REQUIRED ACTION
Copy exactly the lines of the data below that run from the line holding "2月 (629, 501)" through the line holding "14 (683, 436)", both ends included.

EXTRACTED ENTRIES

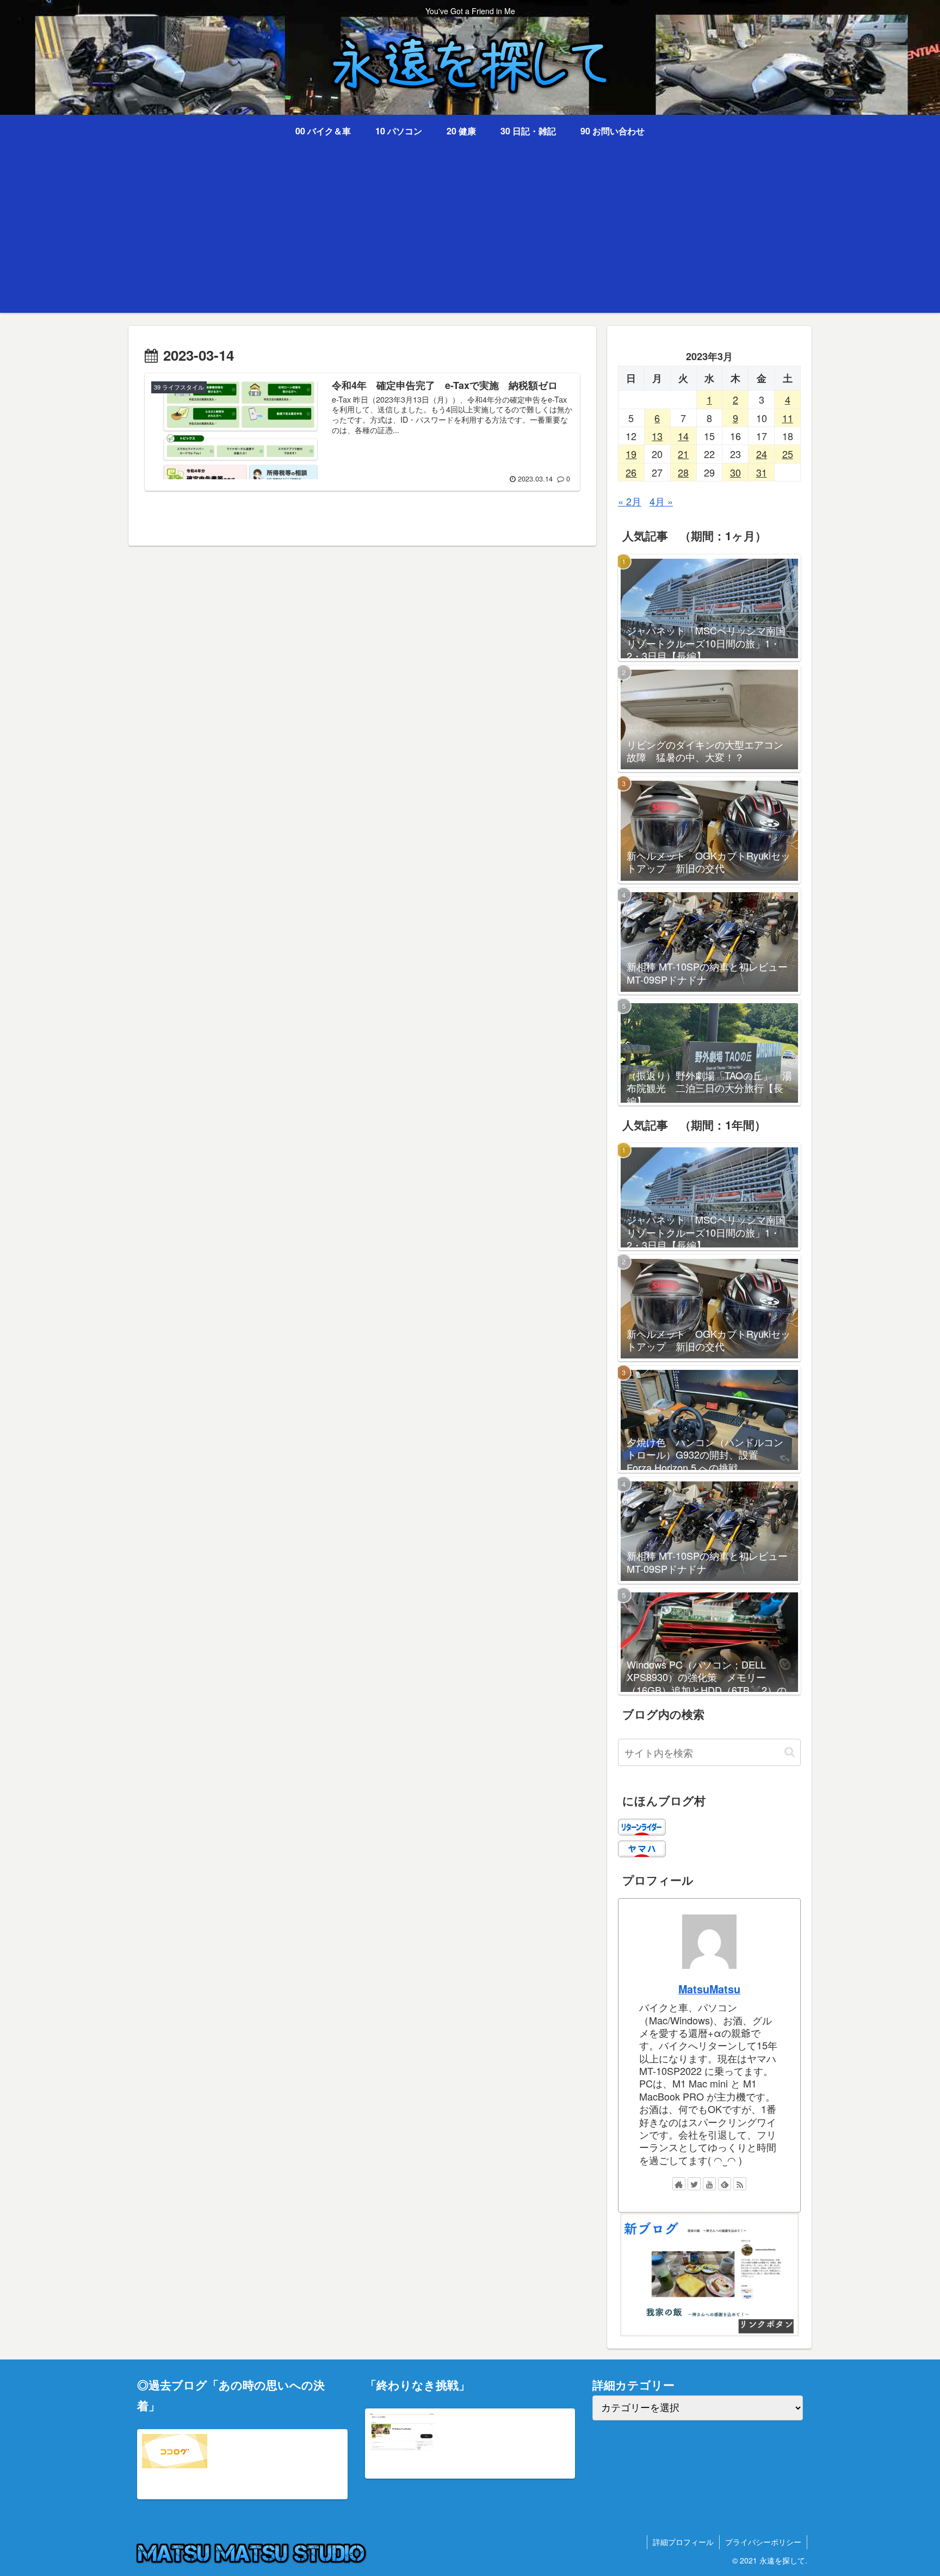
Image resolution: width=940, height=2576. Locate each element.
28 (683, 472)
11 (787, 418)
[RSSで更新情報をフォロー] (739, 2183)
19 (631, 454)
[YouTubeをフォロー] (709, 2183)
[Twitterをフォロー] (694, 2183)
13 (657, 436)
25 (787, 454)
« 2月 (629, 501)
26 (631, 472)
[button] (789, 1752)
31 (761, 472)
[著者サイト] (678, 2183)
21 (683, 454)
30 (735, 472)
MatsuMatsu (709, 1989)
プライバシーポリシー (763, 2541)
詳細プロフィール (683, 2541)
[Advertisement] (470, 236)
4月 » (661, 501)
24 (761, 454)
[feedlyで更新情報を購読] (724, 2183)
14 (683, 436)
---
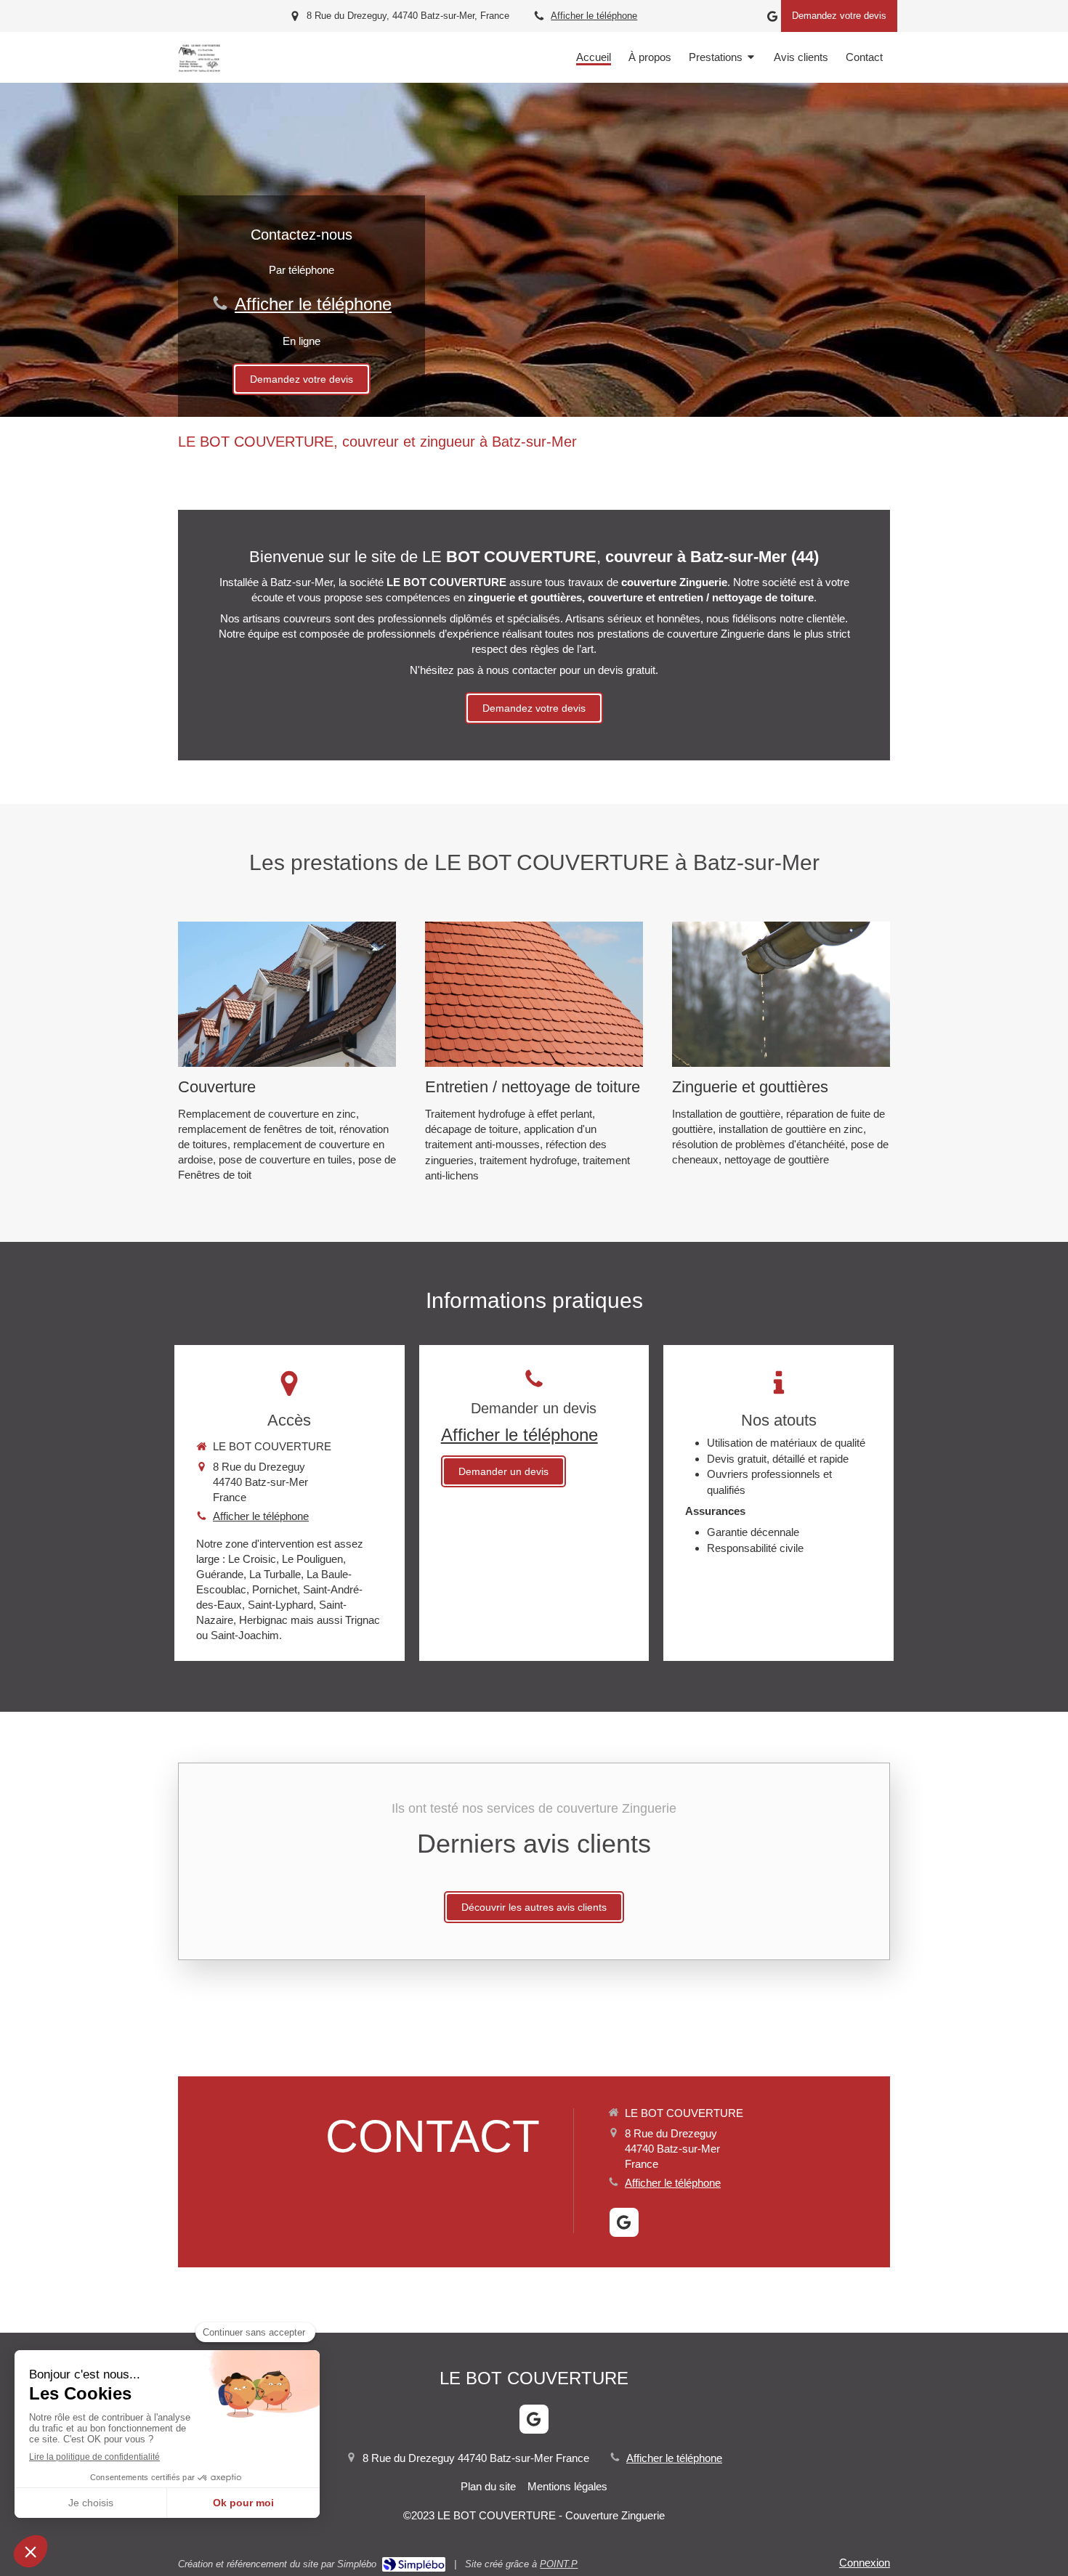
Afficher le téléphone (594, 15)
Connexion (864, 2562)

ANSWER
« 2月 (629, 501)
26 (631, 472)
[button] (789, 1752)
31 (761, 472)
[著者サイト] (678, 2183)
21 (683, 454)
30 (735, 472)
MatsuMatsu (709, 1989)
プライバシーポリシー (763, 2541)
詳細プロフィール (683, 2541)
[Advertisement] (470, 236)
4月 » (661, 501)
24 (761, 454)
[feedlyで更新情報を購読] (724, 2183)
14 (683, 436)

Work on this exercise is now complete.